▶ What the exercise asks: Transcribe the data below verbatim from the line with "You are a GUI" to the line with "More info (1105, 752)". Include both of those lines.

▶ Input for this task:
Content starts
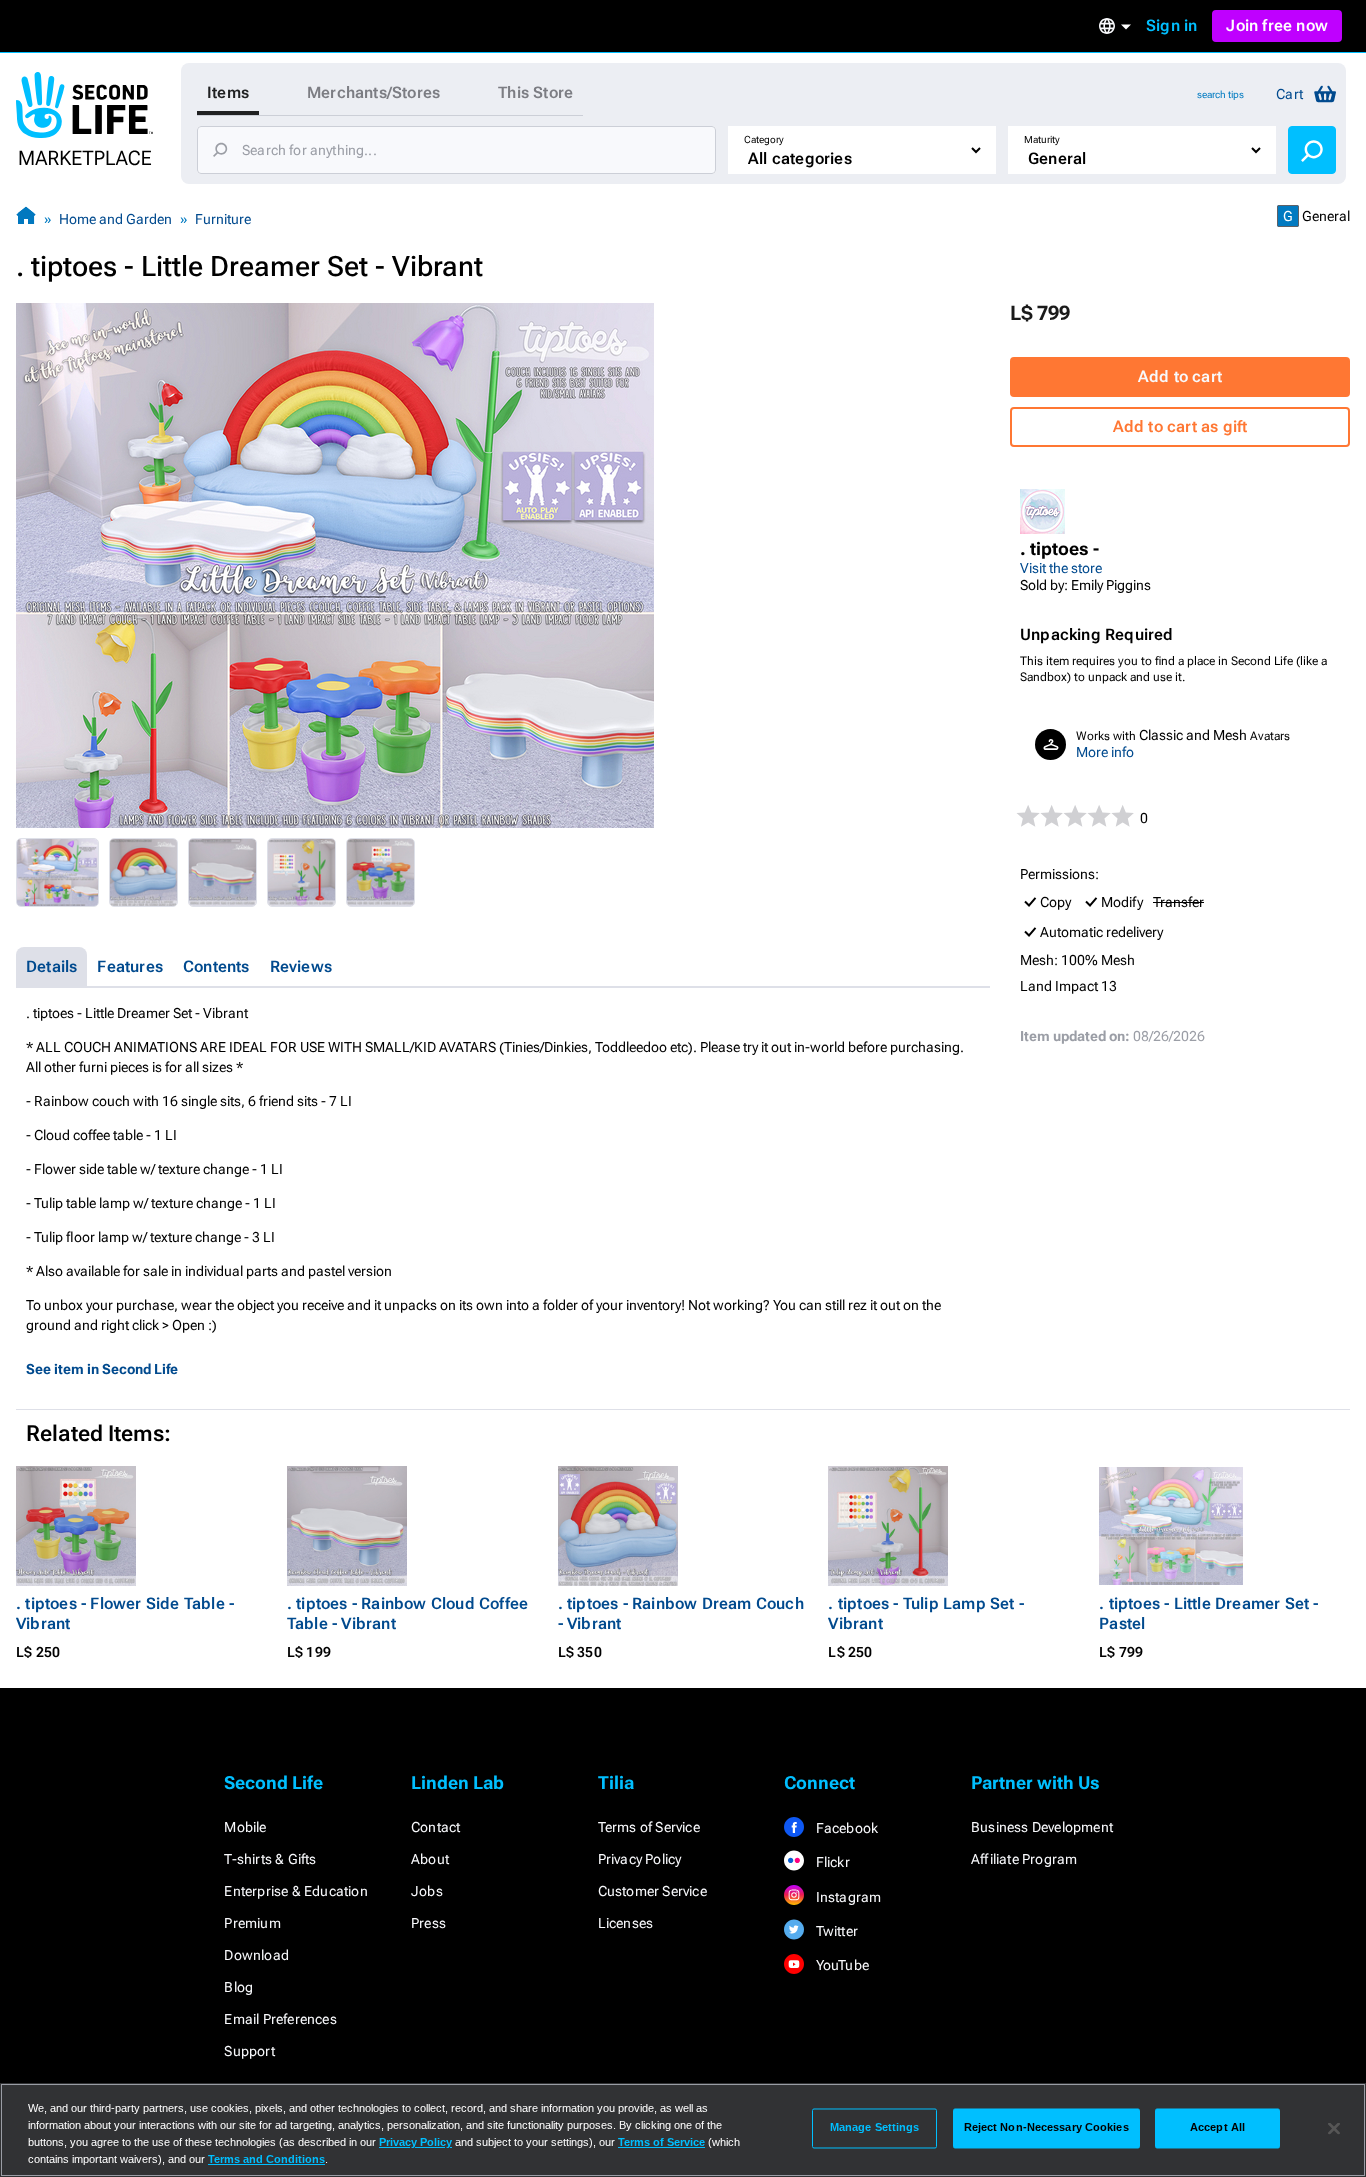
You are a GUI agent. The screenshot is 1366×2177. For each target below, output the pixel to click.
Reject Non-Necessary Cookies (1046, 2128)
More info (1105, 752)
Content ends
Content starts
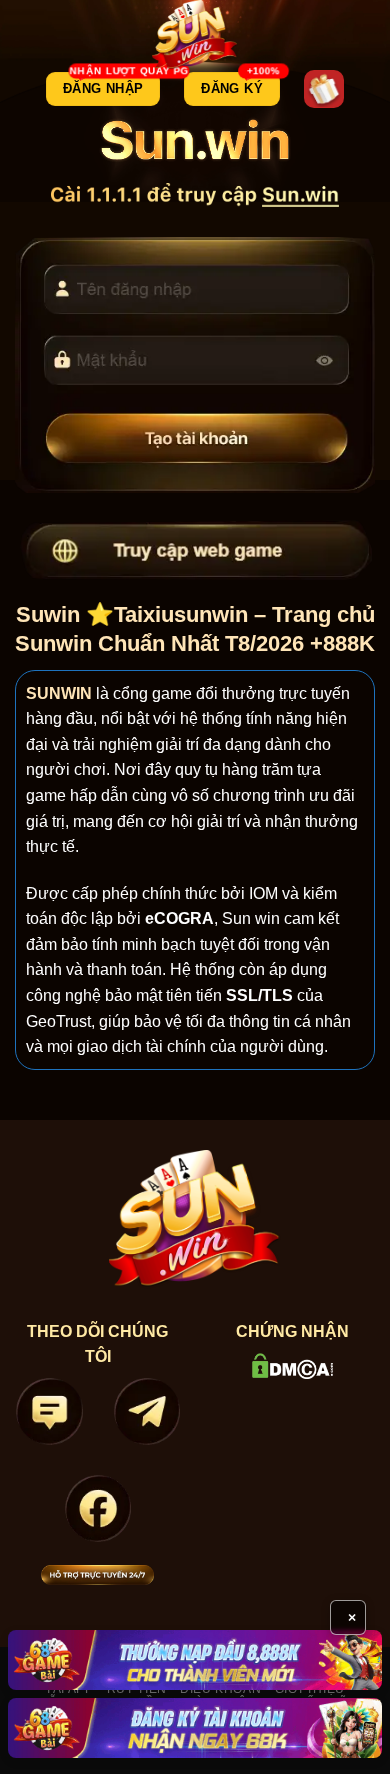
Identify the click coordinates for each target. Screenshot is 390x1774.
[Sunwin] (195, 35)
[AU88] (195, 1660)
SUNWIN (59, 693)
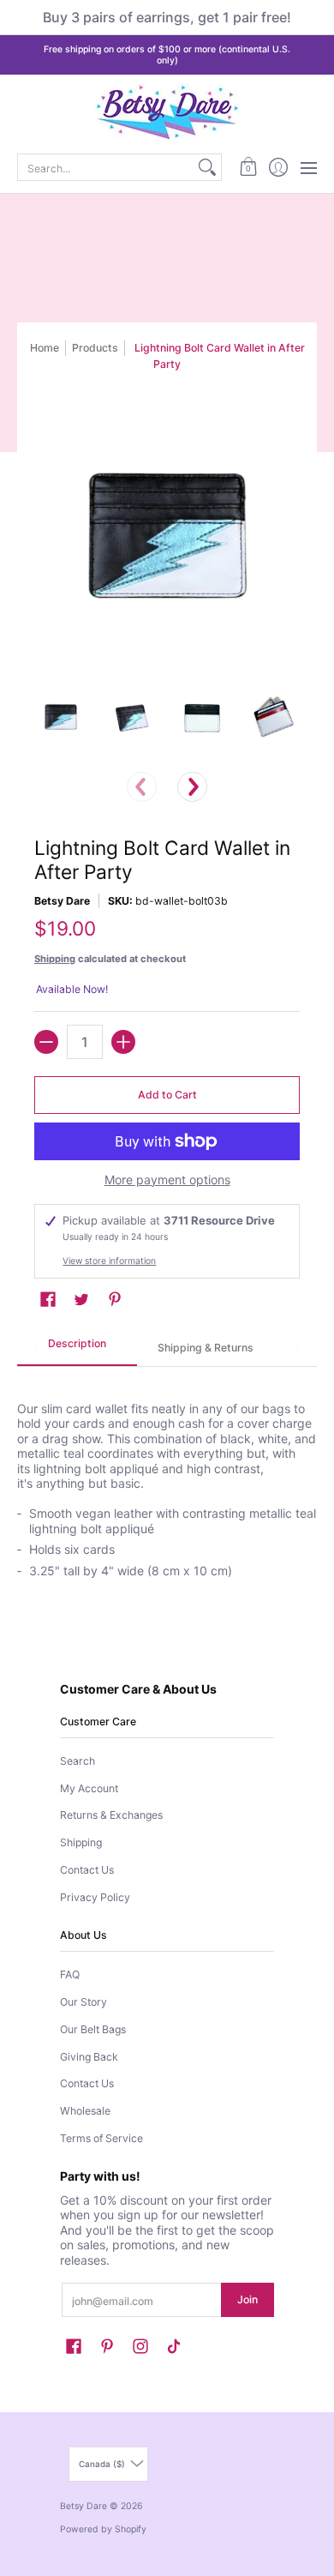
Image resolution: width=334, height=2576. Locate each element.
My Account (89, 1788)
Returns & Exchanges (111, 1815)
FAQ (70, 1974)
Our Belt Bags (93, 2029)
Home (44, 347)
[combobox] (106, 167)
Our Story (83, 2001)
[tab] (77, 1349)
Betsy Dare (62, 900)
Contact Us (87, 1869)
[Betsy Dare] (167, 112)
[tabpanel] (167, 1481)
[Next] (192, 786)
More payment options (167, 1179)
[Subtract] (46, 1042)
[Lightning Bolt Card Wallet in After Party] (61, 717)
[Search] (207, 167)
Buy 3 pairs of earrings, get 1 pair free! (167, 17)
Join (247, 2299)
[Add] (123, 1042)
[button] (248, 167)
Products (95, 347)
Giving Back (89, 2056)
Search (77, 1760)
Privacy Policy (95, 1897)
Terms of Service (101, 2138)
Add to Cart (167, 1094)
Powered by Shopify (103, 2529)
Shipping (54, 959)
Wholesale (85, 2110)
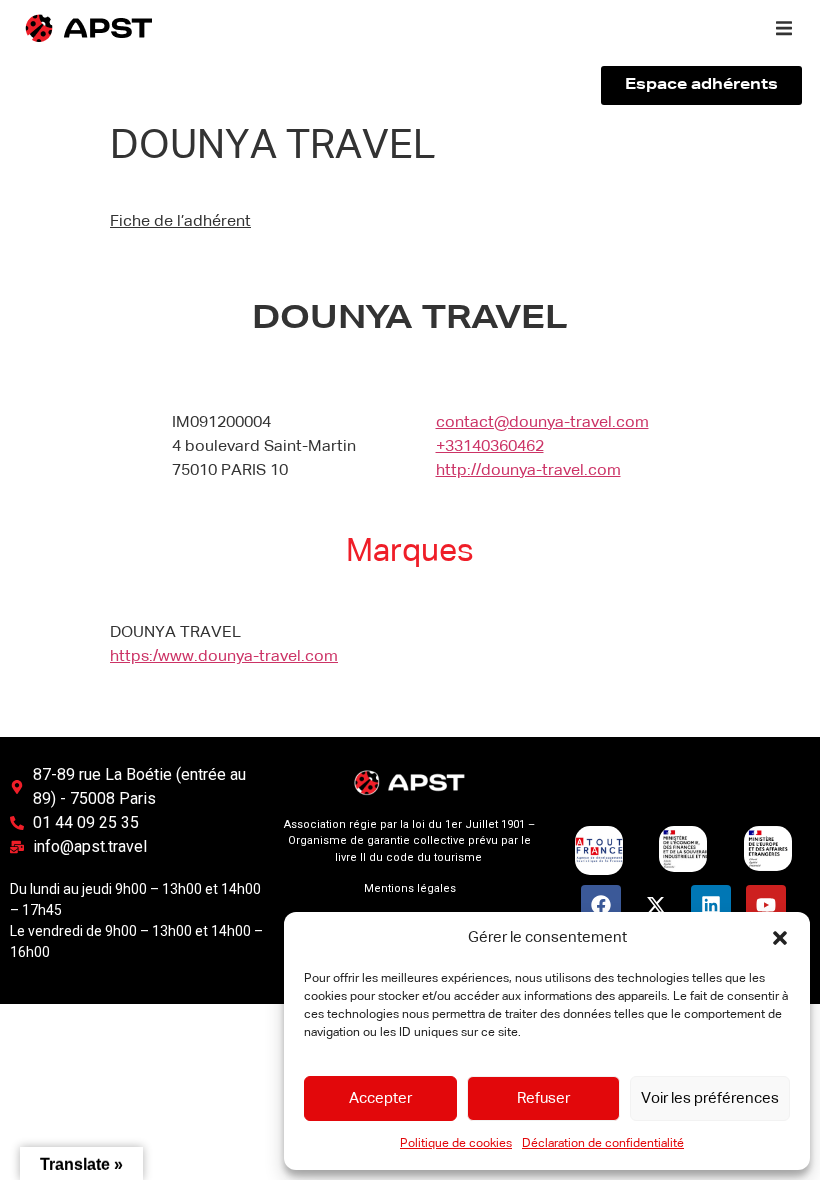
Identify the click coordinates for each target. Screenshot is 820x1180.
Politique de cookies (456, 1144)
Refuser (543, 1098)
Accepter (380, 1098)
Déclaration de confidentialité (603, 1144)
Content ends
▶ Solution for this problem:
You are a GUI agent. The screenshot is 1366×2177. For each target below, output the pixel to click.
Reject Non-Necessary Cookies (1046, 2128)
More info (1105, 752)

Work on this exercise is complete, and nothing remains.